I am in the process of building an mobile application (iPhone/Android) and want to store the application data onto Amazon's SimpleDB, because we do not want to host our own server to provide these services. I've been going through all of the documentation and the maximum storage size of element values is 1024 bytes.
In my case we need to store 1024 up to 10K of text data.
I was hoping to find out how other projects are using SimpleDB when they have larger storage needs like our project. I read that one could store pointers to files that are then stored in S3 (file system). Not sure if that is a good solution.
In my mind I am not sure if SimpleDB is the correct solution. Could anyone comment on what that have done or provide a different way to think about this problem?
There are ways to store your 10k text data but whether it will be acceptable will depend on what else you need to store and how you plan to use it.
If you need to store arbitrarily large data (especially binary data) then the S3 file pointer can be attractive. The value that SimpleDB adds in this scenario is the ability to run queries against the file metadata that you store in SimpleDB.
For text data limited to 10k I would recommend storing it directly in SimpleDB. It will easily fit in a single item but you'll have to spread it across multiple attributes. There are basically two ways to do this each with some draw backs.
One way is more flexible and search friendly but requires you to touch your data. You split your data up into chunks of about 1000 bytes and you store each chunk as an attribute value in a multi-valued attribute. There is no ordering imposed on multi-valued attributes so you have to prepend each chunk with a number for ordering (e.g. 01)
The fact that you have all the text stored in one attribute makes queries easy to do with a single attribute name in the predicate. You can add a different size text to each item anywhere from 1k to 200+k and it gets handled appropriately. But you do have to be aware that your prepended line numbers can pop positive for your queries (e.g. if you are searching for 01
every item will match that query).
The second way to store the text within SimpleDB does not require you to place arbitrary ordering data within your text chunks. You do the ordering by placing each text chunk in a different named attribute. For example you could use attribute names: desc01
desc02
... desc10
. Then you place each chunk in the appropriate attribute. You can still do full text search with both methods but the searches will be slower with this method because you will need to specify many predicates and SimpleDB will end up searching through a separate index for each attribute.

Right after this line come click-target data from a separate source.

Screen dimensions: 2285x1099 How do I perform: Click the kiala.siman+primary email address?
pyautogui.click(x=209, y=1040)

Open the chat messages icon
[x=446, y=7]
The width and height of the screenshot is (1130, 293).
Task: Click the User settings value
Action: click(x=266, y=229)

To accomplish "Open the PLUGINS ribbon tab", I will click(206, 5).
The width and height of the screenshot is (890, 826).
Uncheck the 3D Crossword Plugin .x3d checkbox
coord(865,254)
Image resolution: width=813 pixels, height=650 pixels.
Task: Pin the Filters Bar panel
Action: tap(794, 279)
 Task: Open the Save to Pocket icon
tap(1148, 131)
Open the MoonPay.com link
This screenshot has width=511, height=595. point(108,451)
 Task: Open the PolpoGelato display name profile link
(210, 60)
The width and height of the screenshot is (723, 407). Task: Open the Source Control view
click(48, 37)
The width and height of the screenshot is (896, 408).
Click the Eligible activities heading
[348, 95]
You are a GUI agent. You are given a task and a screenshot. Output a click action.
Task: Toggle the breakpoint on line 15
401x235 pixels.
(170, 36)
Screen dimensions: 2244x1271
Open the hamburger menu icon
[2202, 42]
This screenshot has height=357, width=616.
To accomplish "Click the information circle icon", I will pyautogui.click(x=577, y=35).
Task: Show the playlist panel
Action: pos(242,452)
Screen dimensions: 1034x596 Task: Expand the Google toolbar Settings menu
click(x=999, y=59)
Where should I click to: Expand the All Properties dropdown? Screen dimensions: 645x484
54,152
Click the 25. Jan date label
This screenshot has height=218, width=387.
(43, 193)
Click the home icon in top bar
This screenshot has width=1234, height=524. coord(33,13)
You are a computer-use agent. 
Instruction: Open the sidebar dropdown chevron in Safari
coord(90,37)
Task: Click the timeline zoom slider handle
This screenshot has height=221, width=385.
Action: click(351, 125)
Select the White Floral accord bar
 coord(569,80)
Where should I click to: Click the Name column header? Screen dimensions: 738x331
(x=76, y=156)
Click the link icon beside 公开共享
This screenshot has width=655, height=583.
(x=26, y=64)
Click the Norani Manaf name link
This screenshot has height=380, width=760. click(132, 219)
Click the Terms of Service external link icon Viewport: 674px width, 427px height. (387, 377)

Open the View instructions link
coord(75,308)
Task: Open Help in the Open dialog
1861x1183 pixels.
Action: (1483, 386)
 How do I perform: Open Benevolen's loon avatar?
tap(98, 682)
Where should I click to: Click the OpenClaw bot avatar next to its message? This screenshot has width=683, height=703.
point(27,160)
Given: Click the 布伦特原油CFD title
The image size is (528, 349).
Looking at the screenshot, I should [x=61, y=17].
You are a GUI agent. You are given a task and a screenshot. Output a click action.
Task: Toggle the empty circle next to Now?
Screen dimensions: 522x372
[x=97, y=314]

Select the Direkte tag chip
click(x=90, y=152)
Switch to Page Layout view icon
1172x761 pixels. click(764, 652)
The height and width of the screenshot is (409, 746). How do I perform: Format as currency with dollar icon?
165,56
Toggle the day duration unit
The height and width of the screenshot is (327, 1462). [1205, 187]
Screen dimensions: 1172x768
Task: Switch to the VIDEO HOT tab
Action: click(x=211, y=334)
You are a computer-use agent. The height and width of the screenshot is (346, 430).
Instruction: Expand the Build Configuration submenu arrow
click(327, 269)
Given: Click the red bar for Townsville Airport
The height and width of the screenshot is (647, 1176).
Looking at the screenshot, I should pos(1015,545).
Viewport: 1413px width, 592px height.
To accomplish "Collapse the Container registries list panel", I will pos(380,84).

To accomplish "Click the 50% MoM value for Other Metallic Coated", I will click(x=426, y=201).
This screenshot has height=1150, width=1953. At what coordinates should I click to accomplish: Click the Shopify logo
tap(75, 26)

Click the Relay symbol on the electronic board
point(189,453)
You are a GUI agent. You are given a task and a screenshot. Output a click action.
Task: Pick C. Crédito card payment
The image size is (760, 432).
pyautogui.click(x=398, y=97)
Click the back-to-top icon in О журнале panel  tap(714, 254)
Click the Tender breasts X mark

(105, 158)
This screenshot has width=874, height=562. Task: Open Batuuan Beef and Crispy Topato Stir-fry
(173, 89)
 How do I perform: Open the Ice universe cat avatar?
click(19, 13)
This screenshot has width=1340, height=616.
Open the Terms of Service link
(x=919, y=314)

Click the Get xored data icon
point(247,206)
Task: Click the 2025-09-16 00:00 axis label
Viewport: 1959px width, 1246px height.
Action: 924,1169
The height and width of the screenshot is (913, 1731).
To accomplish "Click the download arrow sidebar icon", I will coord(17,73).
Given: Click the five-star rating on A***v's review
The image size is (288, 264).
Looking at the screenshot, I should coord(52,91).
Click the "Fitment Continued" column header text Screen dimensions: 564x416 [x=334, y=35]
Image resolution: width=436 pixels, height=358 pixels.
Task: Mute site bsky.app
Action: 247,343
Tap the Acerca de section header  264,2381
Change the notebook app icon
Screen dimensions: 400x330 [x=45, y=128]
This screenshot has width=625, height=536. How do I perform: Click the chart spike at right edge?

It may be easy to think of this type of work around as a hack because with databases we are used to having this type of low level detail handled for us within the database. SimpleDB is specifically designed to push this sort of thing out of the database and into the client as a means of providing availability as a first class feature.
If you found out that a relational database was splitting your text into 1k chunks to store on disk as an implementation detail it wouldn't seem like a hack. The problem is that the current state of SimpleDB clients is such that you have to implement a lot of this type of data formatting yourself. This is the type of thing that ideally will be handled for you in a smart client. There just aren't any smart clients freely available yet.
If you are concerned about cost, you might find that it is cheaper to put the text in S3 and metadata with pointers in SimpleDB.
You could put the 10k text on S3, then create an attribute that has all the unique words of the 10k of text as multiple values. Then searches would be fast. No phrase searching, though.
How many values can you store in one attribute in one 'row' (name)? I looked in the docs, no answer popped out at me.
--Tom
The upcoming release of Simple Savant (a C# persistence library for SimpleDB which I created) will support both attribute spanning as described by Mocky and full-text searches of SimpleDB data using Lucene.NET.
I realize you are probably not building your app in C#, but since your question is a top result when searching for SimpleDB and full-text indexing it seemed worth mentioning.
UPDATE: The Simple Savant release I mentioned above is now available.
SimpleDb is, well, simple. Everything in it is a string. The documentation is very straight-forward. And there are lots of usage restricts. Such as:
- You can only do a
SELECT * FROM ___ WHERE ItemName() IN (...)
with 20ItemName
s in theIN
. - You can only
PUT
(update) to 25 records at a time. - All reads are based on computation time. So if you do a
SELECT
with aLIMIT
of1000
it may return something like800
(or even nothing) along with anextToken
in which you need to make an additional request (with thenextToken
). This means that the nextSELECT
may actually return the limit count, so the sum of returned rows from the twoSELECT
s may be greater than your original limit. This is a concern if you are selecting a lot. Also, if you do aSELECT COUNT(*)
you will hit a similar problem. It will return you a count, along with anextToken
. And you need to keep iterating over thosenextToken
s and sum the returning counts to get the true (total) count. - All of these computation times will be largely affected by larger data in the store.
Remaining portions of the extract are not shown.